**Required action**
From first line to last, the records below are to be duplicated exactly.

--- Extracted data ---

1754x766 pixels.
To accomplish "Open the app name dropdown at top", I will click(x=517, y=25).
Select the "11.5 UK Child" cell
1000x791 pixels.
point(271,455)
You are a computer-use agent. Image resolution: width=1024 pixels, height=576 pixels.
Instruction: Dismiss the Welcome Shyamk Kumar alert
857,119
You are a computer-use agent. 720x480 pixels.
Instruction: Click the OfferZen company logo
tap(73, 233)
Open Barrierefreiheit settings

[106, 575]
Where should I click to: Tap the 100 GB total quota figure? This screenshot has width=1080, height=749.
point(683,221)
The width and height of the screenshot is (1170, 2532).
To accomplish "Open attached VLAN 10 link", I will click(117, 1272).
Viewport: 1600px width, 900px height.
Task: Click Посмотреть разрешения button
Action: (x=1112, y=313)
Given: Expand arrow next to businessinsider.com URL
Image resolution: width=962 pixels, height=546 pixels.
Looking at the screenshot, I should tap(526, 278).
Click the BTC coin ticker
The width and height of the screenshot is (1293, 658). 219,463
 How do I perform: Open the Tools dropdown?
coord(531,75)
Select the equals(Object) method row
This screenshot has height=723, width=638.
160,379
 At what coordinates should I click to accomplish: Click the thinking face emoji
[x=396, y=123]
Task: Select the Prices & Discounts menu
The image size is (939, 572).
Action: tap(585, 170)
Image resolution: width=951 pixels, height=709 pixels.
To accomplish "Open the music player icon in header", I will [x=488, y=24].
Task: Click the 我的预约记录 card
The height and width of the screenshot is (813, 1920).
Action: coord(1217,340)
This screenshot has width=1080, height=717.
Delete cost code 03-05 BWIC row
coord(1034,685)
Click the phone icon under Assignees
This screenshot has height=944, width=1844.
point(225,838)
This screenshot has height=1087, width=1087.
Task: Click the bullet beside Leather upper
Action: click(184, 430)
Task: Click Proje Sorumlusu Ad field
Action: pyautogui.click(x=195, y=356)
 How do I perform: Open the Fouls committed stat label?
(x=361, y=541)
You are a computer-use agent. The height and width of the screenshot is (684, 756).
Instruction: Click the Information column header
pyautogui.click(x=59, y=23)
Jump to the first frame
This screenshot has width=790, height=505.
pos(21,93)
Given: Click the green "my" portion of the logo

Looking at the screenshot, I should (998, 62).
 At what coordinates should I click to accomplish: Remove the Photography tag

---

**The completed task**
1754x766 pixels.
To accomplish "Open the app name dropdown at top", I will click(x=517, y=25).
Select the "11.5 UK Child" cell
1000x791 pixels.
point(271,455)
You are a computer-use agent. Image resolution: width=1024 pixels, height=576 pixels.
Instruction: Dismiss the Welcome Shyamk Kumar alert
857,119
You are a computer-use agent. 720x480 pixels.
Instruction: Click the OfferZen company logo
tap(73, 233)
Open Barrierefreiheit settings

[106, 575]
Where should I click to: Tap the 100 GB total quota figure? This screenshot has width=1080, height=749.
point(683,221)
The width and height of the screenshot is (1170, 2532).
To accomplish "Open attached VLAN 10 link", I will click(117, 1272).
Viewport: 1600px width, 900px height.
Task: Click Посмотреть разрешения button
Action: (x=1112, y=313)
Given: Expand arrow next to businessinsider.com URL
Image resolution: width=962 pixels, height=546 pixels.
Looking at the screenshot, I should tap(526, 278).
Click the BTC coin ticker
The width and height of the screenshot is (1293, 658). 219,463
 How do I perform: Open the Tools dropdown?
coord(531,75)
Select the equals(Object) method row
This screenshot has height=723, width=638.
160,379
 At what coordinates should I click to accomplish: Click the thinking face emoji
[x=396, y=123]
Task: Select the Prices & Discounts menu
The image size is (939, 572).
Action: tap(585, 170)
Image resolution: width=951 pixels, height=709 pixels.
To accomplish "Open the music player icon in header", I will [x=488, y=24].
Task: Click the 我的预约记录 card
The height and width of the screenshot is (813, 1920).
Action: coord(1217,340)
This screenshot has width=1080, height=717.
Delete cost code 03-05 BWIC row
coord(1034,685)
Click the phone icon under Assignees
This screenshot has height=944, width=1844.
point(225,838)
This screenshot has height=1087, width=1087.
Task: Click the bullet beside Leather upper
Action: click(184, 430)
Task: Click Proje Sorumlusu Ad field
Action: pyautogui.click(x=195, y=356)
 How do I perform: Open the Fouls committed stat label?
(x=361, y=541)
You are a computer-use agent. The height and width of the screenshot is (684, 756).
Instruction: Click the Information column header
pyautogui.click(x=59, y=23)
Jump to the first frame
This screenshot has width=790, height=505.
pos(21,93)
Given: Click the green "my" portion of the logo

Looking at the screenshot, I should (998, 62).
 At what coordinates should I click to accomplish: Remove the Photography tag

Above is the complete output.